Nelson Cardona Martínez
Chemical Engineering Professor, University of Puerto Rico - Mayagüez
Cardona-Martínez obtained his Ph.D. at the University of Wisconsin-Madison (UW) in Madison, WI in 1989 and his B.S. at the University of Puerto Rico-Mayagüez (UPRM) in Mayagüez, PR in 1983. Both degrees are in Chemical Engineering.
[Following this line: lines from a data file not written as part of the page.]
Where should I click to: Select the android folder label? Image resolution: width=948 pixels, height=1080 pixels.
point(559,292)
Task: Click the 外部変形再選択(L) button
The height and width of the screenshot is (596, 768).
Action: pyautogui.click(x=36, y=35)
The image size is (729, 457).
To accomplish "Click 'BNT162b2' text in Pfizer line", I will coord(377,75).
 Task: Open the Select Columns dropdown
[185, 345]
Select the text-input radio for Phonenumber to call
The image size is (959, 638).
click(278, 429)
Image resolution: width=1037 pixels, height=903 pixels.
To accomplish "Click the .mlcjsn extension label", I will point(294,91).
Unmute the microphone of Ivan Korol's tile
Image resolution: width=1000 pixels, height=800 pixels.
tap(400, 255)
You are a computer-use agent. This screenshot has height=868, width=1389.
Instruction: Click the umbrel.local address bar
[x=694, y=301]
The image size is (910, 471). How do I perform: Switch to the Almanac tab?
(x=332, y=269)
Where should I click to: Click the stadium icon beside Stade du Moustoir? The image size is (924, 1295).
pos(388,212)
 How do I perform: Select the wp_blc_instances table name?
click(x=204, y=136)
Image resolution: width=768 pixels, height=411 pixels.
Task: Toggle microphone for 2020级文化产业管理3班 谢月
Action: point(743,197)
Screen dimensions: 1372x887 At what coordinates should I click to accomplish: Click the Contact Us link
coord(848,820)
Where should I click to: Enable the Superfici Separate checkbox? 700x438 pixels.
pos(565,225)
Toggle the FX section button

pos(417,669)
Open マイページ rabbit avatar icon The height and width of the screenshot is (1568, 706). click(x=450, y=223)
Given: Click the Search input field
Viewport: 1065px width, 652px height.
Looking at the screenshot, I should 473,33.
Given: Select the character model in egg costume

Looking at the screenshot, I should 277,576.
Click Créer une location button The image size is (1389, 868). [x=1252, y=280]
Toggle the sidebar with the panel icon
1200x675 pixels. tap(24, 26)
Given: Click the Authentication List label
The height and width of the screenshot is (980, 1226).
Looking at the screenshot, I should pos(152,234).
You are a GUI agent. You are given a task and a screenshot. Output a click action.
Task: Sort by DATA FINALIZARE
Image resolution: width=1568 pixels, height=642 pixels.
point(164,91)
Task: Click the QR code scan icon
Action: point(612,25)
He has been a Chemical Engineering Professor at the UPRM since 1997. He was an Honorary Fellow of the Chemical and Biological Engineering Department at the UW from 2009 to 2015. He was UPRM’s Chemical Engineering Department Chairman from 2003 to 2008. He was a member of the UPRM’s Administrative Board from 2002 to 2003 and an UPRM’s Academic Senator from 1998 to 2003. He is the director of the NSF EPSCoR: RII Track-2 FEC: Center for a Sustainable Water, Energy, and Food Nexus (SusWEF) since August 2016 and was the director of the NSF PREM: Wisconsin - Puerto Rico Partnership for Research and Education in Materials from 2009 to 2015. He is also the Associate Director of the Science on Wheels Educational Center at UPRM since 2014.
Interest in Materials Science
Cardona-Martínez developed an interest in materials science and engineering while working as a Coop student at Union Carbide in Texas City, TX in 1982. He was working with catalytic reactions at the refinery and developed an interest in heterogeneous catalysis. Cardona-Martínez has been working with catalytic materials since 1983.
Cardona-Martínez is a Chemical Engineering Professor.
2014 Honorary Member of the Golden Key International Honor Society
2013 Star – Educator for Higher Education Award, Society of Hispanic Professional Engineers, Inc.
Cardona-Martínez is interested in developing catalytic materials and processes for the conversion of agricultural residues into high-value products. He is also interested in helping underdeveloped communities find solutions to their problems.
Help valorize agriculture in PR. Help mitigate effects of Hurricane Maria in PR.
Impact of PREM
“PREM gave the opportunity to learn a variety of skills to manage large projects that I continue to use to this day. It opened new avenues for research that I continue to expand today.”